El Señor se hace un poco de rogar, lamentándose serenamente de la incredulidad que encontraba en Galilea: todos deseaban ver signos y prodigios, pero no estaban tan dispuestos a acoger su palabra ni a convertirse. Aquel hombre insiste y, sobre todo, empieza poco a poco a creer de verdad, como muestra su dócil obediencia a lo que Jesús le indica: «Vete, tu hijo está vivo» (Jn 4,50). Mientras regresa presuroso a Cafarnaún, sus servidores le salen al encuentro con la noticia de que el niño se encuentra bien. «Y creyó él y toda su casa» (Jn 4,53), concluye el evangelista.

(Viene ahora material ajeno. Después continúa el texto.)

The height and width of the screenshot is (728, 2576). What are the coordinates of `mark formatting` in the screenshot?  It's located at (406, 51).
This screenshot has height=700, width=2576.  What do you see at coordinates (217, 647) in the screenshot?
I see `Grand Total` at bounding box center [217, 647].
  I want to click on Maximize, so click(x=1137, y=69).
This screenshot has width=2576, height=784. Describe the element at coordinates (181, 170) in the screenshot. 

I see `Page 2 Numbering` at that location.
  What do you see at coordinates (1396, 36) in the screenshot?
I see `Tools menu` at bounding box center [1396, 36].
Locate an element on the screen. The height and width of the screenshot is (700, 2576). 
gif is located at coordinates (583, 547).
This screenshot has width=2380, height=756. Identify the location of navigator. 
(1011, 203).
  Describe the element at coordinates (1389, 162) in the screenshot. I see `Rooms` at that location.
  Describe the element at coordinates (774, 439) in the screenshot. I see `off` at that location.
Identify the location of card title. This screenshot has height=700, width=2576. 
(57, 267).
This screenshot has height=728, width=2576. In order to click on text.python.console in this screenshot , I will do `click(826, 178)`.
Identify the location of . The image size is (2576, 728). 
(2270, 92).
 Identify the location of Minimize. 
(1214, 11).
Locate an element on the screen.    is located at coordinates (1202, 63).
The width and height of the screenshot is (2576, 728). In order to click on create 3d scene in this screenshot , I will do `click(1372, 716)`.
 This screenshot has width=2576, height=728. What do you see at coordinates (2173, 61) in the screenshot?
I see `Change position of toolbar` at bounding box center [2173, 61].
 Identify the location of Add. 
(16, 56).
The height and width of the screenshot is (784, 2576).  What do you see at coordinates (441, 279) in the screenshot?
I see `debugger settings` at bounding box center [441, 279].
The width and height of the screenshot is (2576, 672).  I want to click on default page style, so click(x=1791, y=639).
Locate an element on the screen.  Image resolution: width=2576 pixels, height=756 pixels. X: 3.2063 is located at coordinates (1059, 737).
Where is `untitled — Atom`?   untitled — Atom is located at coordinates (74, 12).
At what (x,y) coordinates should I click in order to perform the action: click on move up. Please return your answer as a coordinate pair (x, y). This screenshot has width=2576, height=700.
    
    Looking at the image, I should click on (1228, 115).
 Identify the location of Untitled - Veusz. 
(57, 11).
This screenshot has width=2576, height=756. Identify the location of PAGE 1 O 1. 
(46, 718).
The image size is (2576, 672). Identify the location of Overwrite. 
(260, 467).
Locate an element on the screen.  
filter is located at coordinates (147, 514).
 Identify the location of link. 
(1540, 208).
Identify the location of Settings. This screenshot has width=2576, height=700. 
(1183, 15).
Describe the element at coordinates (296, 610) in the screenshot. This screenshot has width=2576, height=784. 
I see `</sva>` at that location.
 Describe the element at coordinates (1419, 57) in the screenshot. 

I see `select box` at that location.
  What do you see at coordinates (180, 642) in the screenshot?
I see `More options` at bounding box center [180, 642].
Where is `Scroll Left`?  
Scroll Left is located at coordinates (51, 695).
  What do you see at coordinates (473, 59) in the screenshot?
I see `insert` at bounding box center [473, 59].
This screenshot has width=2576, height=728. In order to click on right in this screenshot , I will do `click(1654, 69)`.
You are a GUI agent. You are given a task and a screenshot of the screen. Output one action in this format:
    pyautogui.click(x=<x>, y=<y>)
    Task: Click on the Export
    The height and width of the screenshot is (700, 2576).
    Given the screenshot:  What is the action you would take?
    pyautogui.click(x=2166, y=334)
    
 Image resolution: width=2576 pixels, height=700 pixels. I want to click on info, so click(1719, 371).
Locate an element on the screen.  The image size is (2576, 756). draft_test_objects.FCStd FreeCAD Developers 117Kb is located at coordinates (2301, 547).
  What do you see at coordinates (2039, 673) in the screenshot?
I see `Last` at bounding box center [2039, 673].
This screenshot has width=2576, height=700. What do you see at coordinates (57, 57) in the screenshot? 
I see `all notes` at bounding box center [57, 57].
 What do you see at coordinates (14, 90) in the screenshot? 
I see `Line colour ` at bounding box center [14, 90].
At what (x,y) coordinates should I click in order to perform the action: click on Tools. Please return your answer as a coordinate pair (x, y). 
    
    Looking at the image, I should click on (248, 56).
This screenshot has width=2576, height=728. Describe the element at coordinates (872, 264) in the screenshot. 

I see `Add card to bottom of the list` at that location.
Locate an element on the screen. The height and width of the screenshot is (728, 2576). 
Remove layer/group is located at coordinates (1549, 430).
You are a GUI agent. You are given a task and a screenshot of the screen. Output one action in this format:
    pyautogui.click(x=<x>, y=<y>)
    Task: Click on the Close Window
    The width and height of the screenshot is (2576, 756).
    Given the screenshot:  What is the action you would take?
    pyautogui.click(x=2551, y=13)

El Señor nos quiere curar, como al hijo del funcionario real, liberándonos de nuestras esclavitudes y perdonando nuestros pecados. Y nos pide lo mismo: creer. «La fe es dejar sitio a ese amor de Dios, dejar sitio al poder de Dios, pero no al poder de alguien muy poderoso, sino al poder de alguien que me quiere, que está enamorado de mí y quiere vivir la alegría conmigo. Eso es la fe. Eso es creer: dejar sitio al Señor para que venga y me cambie»4. Podemos pedir a nuestra Madre que nos ayude a tener, como ella, una fe grande, disponible y humilde, para que el Señor pueda llenarnos con su gracia.